After all, wouldn’t you expect people who’ve already mostly satisified their other needs - housing, food, transportation, etc. - to spend a bigger part of their income increases each year on health care? Like right now, we spending 10% (or whatever) on health care, but since we don’t have much else we want to buy, we spending 20% of every extra dollar on health care.

Also, if medical innovations mean there’s a lot better quality-of-life stuff to spend medical dollars on, you’d see people reallocate spending from other fields to medical spending, even if income was flat.

I can’t believe I’ve been put in a situation where one could perceive me as defending the NYT on anything. What’s this world coming to?

Also, in another sign of the impending apocalypse, I think you are pretty much right in your take on that statement. However, I don’t think debunking what an article vaguely implies is at the same level of importance as dealing with its main points, although it certainly points to a certain level of sloppiness in the conceptualization of the article.

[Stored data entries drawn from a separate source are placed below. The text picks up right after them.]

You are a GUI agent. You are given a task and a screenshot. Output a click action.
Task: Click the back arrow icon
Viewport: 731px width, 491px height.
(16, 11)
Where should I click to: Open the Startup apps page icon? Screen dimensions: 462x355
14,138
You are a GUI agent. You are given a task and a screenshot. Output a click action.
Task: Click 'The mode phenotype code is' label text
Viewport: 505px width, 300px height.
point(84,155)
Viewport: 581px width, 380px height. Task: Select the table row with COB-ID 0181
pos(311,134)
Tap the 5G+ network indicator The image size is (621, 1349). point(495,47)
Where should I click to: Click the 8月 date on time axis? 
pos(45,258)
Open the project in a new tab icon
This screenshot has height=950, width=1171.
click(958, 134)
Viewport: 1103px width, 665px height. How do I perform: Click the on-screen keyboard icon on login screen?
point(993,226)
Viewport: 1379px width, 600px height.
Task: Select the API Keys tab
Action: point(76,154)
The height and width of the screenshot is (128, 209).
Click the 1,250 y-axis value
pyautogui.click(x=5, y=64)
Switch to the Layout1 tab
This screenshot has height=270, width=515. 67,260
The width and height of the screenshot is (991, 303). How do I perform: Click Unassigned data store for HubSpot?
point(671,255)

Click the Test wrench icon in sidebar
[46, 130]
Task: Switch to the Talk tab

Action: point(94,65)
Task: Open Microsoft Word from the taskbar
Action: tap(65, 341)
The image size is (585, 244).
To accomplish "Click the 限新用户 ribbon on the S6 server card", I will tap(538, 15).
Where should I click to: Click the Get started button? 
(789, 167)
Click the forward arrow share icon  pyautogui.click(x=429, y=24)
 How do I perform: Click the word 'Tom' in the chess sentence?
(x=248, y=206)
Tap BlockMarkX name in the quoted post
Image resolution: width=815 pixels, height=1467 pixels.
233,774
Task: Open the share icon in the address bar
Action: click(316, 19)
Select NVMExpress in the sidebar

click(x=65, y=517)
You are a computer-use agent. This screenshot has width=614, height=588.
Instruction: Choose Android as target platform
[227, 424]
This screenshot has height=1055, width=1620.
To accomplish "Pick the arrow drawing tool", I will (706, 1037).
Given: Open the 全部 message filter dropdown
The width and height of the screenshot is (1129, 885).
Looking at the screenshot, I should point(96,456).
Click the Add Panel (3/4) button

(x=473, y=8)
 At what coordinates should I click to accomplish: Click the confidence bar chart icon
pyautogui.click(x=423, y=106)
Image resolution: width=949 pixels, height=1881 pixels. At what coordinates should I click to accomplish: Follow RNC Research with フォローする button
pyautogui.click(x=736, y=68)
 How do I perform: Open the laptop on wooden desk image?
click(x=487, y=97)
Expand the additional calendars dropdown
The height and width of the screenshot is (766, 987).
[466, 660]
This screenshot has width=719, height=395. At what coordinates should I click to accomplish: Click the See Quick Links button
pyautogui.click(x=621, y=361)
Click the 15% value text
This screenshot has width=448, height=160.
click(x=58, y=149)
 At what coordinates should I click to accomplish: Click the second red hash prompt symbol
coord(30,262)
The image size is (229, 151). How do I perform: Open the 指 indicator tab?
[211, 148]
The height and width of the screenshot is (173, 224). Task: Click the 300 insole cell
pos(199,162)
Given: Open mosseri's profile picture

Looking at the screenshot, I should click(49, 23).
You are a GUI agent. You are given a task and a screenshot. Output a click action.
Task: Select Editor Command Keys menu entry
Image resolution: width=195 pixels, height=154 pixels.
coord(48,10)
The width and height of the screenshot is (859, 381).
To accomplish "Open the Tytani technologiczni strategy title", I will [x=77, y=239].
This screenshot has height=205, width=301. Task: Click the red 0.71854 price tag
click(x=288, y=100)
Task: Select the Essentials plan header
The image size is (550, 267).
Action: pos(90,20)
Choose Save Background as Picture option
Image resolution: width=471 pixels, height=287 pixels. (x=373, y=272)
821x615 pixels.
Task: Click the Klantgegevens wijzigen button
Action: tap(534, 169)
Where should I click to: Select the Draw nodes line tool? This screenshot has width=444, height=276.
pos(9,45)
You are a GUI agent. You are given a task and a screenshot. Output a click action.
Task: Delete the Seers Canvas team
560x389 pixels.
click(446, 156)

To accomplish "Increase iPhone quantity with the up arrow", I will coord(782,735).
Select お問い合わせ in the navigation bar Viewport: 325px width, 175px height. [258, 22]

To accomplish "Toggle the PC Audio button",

I think Dan is right about this, and it scares me too. Free services are easy to take advantage of, and lots of people are doing it. Because money seems to be the only concern in these situations, both the medical community and the consumers want the system to keep going the way it is right now. Everyone gains in the short term. In the long term, though, everyone loses (except of course the older people, who will be dead).

What really scares me is the abuse of medicine in general right now…not just the problem of medi-care and similar programs. People are taking anti-biotics for viral diseases, which can (but doesn’t always) help alleviate some symptoms but does not do any real good. It does, however, do a LOT of harm because it lessens the affects of antibiotics down the road. Because doctors want the money, they don’t deny the patients these “placebos” (affectively), even though it causes problems. Anti-bacterial soaps and air-sprays are also contributing to tougher diseases. Because viruses and bacteria mutate so fast (through generation), all this antibacterial crap speeds up the natural selection process and makes for some real problems.

sorry…got lost on a tangent there. At any rate, my point is that money over responsibility is causing all sorts of problems with medicine in the U.S. Dan’s article just points out one of them (though it could be a big one).

[quote=“Lizard_King”]

I can’t believe I’ve been put in a situation where one could perceive me as defending the NYT on anything. What’s this world coming to?

Also, in another sign of the impending apocalypse, I think you are pretty much right in your take on that statement. However, I don’t think debunking what an article vaguely implies is at the same level of importance as dealing with its main points, although it certainly points to a certain level of sloppiness in the conceptualization of the article.[/quote]

Oh, this article isn’t that bad about it, but really, you can get two rather disturbing assumptions out of every article on health care:

  1. All health care spending is a cost, not a benefit. When you spend $100k on heart surgery, you’re not gladly paying that to buy yourself another ten years of life; you’re actually pissing money away, somehow.
  2. Eventually medical care will be all anyone buys - and this will be a bad thing! It’s possible, but I wouldn’t say it’ll necessarily be bad.

Future cost of medical care in the US? Higher, of course!